Op 18 juli 1968 zou ik zestien jaar worden en daar paste in mijn ogen maar één cadeau bij: een brommer. In de jaren vijftig was de bromfiets hèt vervoermiddel van de arbeider. Die was begin jaren zestig in de auto gestapt, waardoor er een gigantisch aanbod aan tweedehands brommers was ontstaan. Mede door de welvaart konden jongeren zich massaal een bromfiets veroorloven. Op de binnenplaats van het Bonifatius Lyceum in Utrecht was er dan ook nauwelijks ruimte meer over voor al die brommers. Niet alleen de scholieren van buiten de stad hadden er een, ook degenen die dichtbij woonden. Het ging niet om de functionaliteit, maar om de uitstraling. Arbeiderszonen kwamen op een buikschuiver, een Kreidler of een Sparta. Mijn beste vriend Ton reed op een oude, opgevoerde Honda. Voor de overigen was de Puch of de Tomos hèt statussymbool. Zo eentje wilde ik dus hebben.
Aan tweedehands deden wij thuis niet en een nieuwe brommer kostte f 800, wat nogal ongewoon is voor een verjaardagscadeautje. Maar mijn ouders waren niet gewend om mijn wensen te dwarsbomen. Als ik de helft van de aankoop zou betalen, namen zij de andere helft voor hun rekening. In dat plan kon ik me vinden.
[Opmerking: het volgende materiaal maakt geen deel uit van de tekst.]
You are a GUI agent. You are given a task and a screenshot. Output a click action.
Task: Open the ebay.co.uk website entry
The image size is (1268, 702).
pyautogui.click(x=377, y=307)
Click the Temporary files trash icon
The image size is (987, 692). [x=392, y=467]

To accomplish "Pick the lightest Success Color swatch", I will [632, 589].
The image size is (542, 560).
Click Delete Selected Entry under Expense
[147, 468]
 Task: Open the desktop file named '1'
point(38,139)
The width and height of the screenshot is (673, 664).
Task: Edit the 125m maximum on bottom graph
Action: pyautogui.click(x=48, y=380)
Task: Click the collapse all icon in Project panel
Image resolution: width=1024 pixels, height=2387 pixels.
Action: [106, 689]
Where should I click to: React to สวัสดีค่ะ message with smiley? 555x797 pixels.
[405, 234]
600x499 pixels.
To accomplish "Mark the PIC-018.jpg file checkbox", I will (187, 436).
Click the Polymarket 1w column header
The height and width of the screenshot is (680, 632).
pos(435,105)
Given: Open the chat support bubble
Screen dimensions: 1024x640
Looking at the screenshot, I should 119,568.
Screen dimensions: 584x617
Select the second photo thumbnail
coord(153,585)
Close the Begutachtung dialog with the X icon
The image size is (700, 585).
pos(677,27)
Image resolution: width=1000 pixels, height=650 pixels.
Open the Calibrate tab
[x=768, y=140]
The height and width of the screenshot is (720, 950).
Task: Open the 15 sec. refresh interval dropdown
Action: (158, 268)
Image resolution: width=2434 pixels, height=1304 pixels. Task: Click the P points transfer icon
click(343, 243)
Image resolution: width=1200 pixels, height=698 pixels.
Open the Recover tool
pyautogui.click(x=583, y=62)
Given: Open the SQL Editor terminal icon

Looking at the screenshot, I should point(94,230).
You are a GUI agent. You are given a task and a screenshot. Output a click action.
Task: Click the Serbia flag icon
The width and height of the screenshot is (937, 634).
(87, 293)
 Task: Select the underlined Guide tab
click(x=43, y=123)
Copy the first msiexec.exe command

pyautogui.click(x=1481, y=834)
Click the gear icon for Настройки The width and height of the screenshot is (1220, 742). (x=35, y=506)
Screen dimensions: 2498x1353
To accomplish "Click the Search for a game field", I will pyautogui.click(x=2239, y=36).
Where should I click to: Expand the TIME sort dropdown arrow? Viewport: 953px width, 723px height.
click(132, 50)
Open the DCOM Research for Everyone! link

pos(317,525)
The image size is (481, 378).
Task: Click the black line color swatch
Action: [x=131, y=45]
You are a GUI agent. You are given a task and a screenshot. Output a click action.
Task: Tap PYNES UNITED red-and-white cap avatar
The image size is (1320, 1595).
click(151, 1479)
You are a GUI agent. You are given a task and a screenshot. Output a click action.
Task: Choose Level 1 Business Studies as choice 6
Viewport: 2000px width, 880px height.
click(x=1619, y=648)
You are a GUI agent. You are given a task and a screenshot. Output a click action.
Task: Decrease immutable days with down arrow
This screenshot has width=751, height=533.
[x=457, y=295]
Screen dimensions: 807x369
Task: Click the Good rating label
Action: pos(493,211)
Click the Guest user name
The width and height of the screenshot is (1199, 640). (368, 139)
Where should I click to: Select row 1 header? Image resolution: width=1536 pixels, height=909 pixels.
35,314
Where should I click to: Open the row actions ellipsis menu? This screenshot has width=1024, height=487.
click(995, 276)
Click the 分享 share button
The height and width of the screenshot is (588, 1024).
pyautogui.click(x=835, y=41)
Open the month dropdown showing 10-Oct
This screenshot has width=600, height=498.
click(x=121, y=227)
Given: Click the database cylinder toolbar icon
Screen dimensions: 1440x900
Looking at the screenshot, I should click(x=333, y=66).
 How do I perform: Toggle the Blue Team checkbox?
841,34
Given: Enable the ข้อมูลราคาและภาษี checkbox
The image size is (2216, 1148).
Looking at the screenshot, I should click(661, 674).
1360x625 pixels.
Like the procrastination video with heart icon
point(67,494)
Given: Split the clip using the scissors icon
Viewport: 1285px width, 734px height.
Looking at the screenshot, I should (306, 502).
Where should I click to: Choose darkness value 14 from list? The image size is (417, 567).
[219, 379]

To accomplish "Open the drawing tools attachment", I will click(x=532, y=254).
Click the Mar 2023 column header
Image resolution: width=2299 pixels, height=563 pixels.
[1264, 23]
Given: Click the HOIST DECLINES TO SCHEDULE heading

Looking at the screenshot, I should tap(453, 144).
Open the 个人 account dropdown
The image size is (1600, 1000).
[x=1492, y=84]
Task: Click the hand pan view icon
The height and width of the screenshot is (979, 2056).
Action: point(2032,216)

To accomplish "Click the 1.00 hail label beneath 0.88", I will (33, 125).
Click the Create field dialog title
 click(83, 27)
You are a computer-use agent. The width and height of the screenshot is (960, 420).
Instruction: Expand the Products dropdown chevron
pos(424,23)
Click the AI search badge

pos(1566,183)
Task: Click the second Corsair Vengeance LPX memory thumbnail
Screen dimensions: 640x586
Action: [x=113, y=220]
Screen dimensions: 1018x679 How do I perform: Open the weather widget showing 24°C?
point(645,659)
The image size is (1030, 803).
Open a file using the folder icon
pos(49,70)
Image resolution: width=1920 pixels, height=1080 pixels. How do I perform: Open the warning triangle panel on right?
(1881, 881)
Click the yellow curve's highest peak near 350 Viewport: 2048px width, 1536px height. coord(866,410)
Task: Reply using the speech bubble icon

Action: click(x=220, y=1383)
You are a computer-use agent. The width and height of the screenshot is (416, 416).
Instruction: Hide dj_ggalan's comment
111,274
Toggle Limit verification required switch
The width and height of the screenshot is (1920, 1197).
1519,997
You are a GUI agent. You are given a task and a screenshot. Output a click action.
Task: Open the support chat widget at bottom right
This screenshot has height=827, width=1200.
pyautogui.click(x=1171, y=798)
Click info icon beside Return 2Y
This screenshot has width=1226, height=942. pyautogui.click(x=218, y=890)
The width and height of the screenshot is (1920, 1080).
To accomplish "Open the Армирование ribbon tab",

Enkele maanden daarvoor had ik van de Raiffeisenbank f 75 ontvangen, ‘een vergissing van de bank in mijn voordeel’. Daarnaast kon ik in de vakantie geld verdienen in de postkamer van Douwe Egberts.
Bij een brommer hoorde wel een leren jas, vonden mijn ouders. Ik zag tot mijn schrik al de loodzware jas voor me, die mijn vader op de Solex gedragen had en waarvan de onderkant tot op zijn enkels reikte. Gelukkig bleek een kort exemplaar ook bespreekbaar. Daarnaast vonden zij een helm een voorwaarde. Die was in die tijd nog niet verplicht. Zo’n groot geval op mijn smalle hoofd, ik vond het geen gezicht. Maar omdat de helm op school steeds meer gemeengoed werd, protesteerde ik niet. Het ging me er niet om dat ik stoer wilde zijn. Ik hoefde geen indruk te maken. Ik wilde gewoon meetellen.

Op een camping in Neckargemünd – de enige foto waar mijn Tomos op staat.
Zo reed ik op de eerste dag van de lessen in 5gymα op mijn glimmende blauwe Tomos naar school, zette keurig de motor uit voor ik lopend de binnenplaats opging en parkeerde mijn aanwinst met een luchtigheid alsof ik dat al jaren deed. In werkelijkheid had ik het aardig benauwd, omdat iedereen naar mij keek. Dat dacht ik tenminste.
Ton liet tussen de regels door merken dat de brommer nog niet af was als ie niet opgevoerd was. De Tomos haalde met gemak vijftig km per uur, dat was al tien meer dan wettelijk was toegestaan. Voor mij was dat genoeg, maar desondanks liet ik mij overhalen. Hij had een vriendje, die alles van brommers wist. Dus stond mijn Tomos op een middag op het smalle tegelpad achter een arbeiderswoning, tussen de kropsla en de waslijnen. Terwijl het vriendje de motor demonteerde had ik al spijt. Ik vreesde dat de zaak niet meer in de goede volgorde in elkaar gezet zou worden. Die angst bleek ongegrond. Opgelucht reed ik aan het einde van de middag naar huis. Ik merkte direct dat de snelheid hetzelfde was gebleven. De motor maakte wel veel meer lawaai.